Ve elbette zamana, zemine ve çıkarlara göre evrilen, kıvıran ve kıvırtılan köşe yazıları ve yazarlarını da eklemleyince, alın size tadından yenmez bir gazetecilik !

Büyük büyük miktarların, ciddi ciddi çıkarların gırla gittiği, kariyer (!) basamaklarının hızla tırmanıldığı bu kaygan zemin, gazetecilik diye pazarlandığı bir zaman dilimi.

Utanmanın, hayânın, akıl ve vicdanın öldüğü ve öldürüldüğü uğraşın adına gazetecilik dendiği bir zaman dilimi.

Kıvıran ve kıvırtılan kişi ve kalemin pazarlarda yok pahasına değil, ciddi ciddi miktarlara elden ele dolaştığı ( transfer ) bir mesleğin adıdır gazetecilik.

Kimin eli kimin cebinde demenin cuk oturduğu, dün dündür bugün bugündür deyiminin en uygun düştüğü meslek gazetecilik.

İktidar ve sermayenin elinde oyuncak olduğu, gel deyince gelen, git deyince giden ve otur deyince oturan bir zümrenin egemen olduğu mesleğin adı gazetecilik.

Kuruluş amaç ve felsefesi haber vermek olan, dikkat çekmek olan ve bir bakıma toplum için emniyet supabı olması gereken, ama en büyük ihaneti kendi okuyucusuna yapan mesleğin adı gazetecilik.

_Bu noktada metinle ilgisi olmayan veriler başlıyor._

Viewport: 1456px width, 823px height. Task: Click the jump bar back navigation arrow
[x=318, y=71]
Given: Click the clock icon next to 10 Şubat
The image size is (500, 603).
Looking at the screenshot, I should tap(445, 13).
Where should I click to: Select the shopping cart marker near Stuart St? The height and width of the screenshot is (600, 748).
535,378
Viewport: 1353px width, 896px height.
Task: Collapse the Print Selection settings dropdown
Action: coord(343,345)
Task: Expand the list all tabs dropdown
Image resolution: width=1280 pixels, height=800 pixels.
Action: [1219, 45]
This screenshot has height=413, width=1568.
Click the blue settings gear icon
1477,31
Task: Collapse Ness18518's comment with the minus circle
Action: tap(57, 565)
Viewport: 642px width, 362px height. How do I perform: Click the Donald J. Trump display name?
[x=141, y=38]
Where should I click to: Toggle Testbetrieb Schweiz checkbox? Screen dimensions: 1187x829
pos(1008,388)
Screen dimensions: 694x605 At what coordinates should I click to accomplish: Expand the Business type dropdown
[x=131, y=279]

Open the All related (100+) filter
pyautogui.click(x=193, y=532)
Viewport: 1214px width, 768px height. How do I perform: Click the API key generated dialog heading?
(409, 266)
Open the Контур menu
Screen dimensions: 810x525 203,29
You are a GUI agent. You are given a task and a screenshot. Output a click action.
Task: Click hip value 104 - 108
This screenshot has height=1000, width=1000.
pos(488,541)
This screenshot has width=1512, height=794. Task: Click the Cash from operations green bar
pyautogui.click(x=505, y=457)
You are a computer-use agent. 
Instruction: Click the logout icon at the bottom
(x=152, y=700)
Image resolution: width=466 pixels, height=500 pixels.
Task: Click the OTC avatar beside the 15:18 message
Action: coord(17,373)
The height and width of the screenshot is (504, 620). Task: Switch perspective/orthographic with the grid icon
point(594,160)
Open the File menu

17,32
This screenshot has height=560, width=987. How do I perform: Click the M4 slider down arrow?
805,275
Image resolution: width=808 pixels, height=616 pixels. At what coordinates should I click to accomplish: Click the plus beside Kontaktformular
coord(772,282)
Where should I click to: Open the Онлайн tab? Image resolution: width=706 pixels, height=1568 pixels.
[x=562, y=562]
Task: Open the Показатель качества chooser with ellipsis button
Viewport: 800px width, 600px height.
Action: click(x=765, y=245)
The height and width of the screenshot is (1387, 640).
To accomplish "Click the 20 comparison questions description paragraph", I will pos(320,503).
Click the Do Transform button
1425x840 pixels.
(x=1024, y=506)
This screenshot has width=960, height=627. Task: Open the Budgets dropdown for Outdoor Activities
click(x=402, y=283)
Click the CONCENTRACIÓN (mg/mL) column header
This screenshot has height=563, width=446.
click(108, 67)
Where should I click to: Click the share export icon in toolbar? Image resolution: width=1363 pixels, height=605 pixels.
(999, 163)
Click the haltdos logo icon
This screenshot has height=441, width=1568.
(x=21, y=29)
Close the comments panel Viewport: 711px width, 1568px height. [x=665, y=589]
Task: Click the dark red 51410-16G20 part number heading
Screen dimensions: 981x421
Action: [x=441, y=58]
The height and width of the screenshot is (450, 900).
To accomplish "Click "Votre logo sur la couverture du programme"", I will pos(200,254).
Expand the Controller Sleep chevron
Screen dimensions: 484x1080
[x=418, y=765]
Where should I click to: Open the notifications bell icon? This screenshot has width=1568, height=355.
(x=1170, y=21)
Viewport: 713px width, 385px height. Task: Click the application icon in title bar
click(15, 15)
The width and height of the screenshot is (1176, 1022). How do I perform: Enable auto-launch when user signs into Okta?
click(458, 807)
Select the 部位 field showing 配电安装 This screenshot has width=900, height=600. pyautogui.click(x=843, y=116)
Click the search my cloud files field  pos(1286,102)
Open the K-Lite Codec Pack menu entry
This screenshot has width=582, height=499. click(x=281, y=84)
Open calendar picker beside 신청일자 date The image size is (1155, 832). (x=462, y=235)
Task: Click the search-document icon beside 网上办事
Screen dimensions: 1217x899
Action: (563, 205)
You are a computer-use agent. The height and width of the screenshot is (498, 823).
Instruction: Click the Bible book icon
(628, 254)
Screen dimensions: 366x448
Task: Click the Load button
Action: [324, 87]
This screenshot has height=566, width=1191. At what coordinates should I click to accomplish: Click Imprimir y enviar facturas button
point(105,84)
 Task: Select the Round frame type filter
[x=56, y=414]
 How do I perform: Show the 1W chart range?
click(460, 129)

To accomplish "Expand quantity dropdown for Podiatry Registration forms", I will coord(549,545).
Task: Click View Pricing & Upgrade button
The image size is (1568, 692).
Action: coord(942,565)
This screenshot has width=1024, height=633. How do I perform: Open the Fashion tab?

Sorgudan, vicdandan, yargıdan, toplumsal yaptırımdan uzak kalan bu zümre, heva ve hevesine göre hareket ettiği bir alanın ismi gazetecilik.

Güç ve iktidarın kim ve ne olduğuna bakmaksızın, kendisine uzatılan havucun güzelliğine göre pozisyon alan mesleğin adı gazetecilik.

Erdemli, ahlaklı, izzet ve şerefli insanların bir bir tecrit edildiği, itibar suikastına tabi tutularak, meydanın hepten omurgasızlara bırakıldığı mesleğin adı gazetecilik.

Kriterin bilgi, birikim, donanım, ehliyet ve liyakat olmaktan çıkarılıp, tek kıstasın yıkama, yağlama ve yalama olarak tanımlandığı mesleğin adı gazetecilik.

Pişkinliğin, vurdumduymazlığın, umursamazlığın, duyarsızlığın ve utanmazlığın utandığı bir meslek gazetecilik.

Bir yerlere gelmek, bir şeylere sahip olmak, kazanmak, ne olursa olsun kazanmak adına her şeyin pervasızca harcandığı mesleğin adı gazetecilik.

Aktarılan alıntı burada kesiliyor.